**Brief**: Look through the entries below for the string "Desktop", and copy each line where it is found.

Excerpts from a dataset
────────

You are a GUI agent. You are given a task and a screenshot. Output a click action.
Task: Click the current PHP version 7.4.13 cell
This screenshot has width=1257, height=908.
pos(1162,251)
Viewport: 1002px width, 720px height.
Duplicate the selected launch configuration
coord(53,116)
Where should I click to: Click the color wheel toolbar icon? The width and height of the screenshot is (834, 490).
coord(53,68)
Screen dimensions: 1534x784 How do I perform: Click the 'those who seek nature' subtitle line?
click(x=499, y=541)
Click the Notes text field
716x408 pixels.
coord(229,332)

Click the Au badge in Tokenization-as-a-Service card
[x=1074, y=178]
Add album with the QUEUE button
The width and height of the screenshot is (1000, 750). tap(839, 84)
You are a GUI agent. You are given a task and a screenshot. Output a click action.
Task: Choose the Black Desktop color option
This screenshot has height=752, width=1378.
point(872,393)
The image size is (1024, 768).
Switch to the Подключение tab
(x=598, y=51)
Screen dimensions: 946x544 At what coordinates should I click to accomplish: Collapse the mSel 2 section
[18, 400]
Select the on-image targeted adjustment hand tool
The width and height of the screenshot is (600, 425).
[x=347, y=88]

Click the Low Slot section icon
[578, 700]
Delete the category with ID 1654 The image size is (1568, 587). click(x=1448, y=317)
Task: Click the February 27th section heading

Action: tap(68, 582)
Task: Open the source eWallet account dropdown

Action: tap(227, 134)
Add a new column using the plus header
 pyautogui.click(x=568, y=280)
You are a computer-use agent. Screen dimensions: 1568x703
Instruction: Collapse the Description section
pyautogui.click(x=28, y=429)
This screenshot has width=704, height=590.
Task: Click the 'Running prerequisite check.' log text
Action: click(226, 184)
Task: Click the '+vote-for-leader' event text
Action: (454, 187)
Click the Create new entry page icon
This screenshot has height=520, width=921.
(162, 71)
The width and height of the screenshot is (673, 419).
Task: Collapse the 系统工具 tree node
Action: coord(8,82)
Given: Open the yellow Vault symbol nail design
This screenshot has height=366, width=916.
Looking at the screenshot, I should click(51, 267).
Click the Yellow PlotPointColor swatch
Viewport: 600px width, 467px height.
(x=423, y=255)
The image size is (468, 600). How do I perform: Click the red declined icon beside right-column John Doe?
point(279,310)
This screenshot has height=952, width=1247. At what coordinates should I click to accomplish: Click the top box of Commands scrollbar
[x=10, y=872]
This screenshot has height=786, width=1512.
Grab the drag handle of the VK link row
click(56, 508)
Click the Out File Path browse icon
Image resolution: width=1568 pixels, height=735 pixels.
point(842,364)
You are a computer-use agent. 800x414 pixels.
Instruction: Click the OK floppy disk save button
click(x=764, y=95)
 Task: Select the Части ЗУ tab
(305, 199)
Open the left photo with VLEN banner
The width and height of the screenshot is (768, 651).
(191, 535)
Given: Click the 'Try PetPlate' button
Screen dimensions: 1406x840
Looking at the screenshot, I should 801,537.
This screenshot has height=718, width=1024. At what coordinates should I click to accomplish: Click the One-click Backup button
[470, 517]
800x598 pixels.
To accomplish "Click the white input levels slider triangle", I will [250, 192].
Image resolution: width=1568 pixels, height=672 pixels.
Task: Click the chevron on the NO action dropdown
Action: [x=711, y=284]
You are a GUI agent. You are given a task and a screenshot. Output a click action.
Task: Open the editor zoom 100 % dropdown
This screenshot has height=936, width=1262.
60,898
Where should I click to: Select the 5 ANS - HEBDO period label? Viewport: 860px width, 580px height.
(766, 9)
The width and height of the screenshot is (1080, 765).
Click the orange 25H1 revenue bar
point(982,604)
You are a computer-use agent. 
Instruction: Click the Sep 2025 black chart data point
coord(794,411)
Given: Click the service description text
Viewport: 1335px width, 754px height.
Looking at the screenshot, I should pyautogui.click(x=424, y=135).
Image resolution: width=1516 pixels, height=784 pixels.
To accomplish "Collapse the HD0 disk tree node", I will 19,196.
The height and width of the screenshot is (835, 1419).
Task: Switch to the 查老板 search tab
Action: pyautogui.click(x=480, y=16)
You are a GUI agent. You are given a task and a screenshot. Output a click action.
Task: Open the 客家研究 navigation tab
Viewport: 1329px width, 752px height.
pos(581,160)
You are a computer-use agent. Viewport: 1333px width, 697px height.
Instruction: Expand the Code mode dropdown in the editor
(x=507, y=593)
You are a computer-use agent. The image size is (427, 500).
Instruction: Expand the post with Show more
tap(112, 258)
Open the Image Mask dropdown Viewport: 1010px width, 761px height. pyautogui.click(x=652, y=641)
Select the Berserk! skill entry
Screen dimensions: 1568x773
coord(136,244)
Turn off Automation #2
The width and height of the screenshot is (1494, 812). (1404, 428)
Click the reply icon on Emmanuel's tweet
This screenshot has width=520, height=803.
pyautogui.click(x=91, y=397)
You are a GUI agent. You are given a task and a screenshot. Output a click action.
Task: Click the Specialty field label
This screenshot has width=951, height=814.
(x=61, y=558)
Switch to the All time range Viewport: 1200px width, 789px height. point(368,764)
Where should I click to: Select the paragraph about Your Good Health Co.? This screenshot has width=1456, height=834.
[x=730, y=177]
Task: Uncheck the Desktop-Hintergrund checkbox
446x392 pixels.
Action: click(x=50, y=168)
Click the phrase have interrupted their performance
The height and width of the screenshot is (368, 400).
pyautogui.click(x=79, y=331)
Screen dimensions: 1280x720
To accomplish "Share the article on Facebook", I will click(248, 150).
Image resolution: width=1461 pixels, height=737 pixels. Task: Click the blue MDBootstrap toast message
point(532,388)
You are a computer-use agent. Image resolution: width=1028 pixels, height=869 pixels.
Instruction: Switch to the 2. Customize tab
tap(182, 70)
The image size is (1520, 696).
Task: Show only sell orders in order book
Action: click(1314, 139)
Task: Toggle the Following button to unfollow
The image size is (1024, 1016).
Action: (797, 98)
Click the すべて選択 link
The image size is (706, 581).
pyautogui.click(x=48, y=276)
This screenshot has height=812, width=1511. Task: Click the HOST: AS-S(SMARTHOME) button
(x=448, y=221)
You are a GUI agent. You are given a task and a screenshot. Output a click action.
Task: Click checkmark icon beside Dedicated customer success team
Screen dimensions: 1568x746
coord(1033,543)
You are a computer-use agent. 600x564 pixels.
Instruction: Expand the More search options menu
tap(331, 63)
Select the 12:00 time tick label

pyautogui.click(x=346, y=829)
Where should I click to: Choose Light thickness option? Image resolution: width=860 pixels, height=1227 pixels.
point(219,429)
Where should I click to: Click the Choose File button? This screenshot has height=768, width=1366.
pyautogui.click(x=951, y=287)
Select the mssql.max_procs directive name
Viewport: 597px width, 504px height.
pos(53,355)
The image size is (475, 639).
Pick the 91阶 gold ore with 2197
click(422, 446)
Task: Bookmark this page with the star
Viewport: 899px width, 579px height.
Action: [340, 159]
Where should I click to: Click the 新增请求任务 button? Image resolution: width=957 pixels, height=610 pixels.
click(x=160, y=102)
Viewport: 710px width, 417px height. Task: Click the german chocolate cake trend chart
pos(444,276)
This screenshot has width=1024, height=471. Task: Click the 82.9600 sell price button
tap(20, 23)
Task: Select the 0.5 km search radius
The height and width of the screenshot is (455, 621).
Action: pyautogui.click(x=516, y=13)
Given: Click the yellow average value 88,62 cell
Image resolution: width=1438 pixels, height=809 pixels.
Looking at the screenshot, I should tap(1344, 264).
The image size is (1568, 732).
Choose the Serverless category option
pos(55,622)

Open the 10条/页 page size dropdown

────────

**Finished task**:
Task: Choose the Black Desktop color option
Task: Uncheck the Desktop-Hintergrund checkbox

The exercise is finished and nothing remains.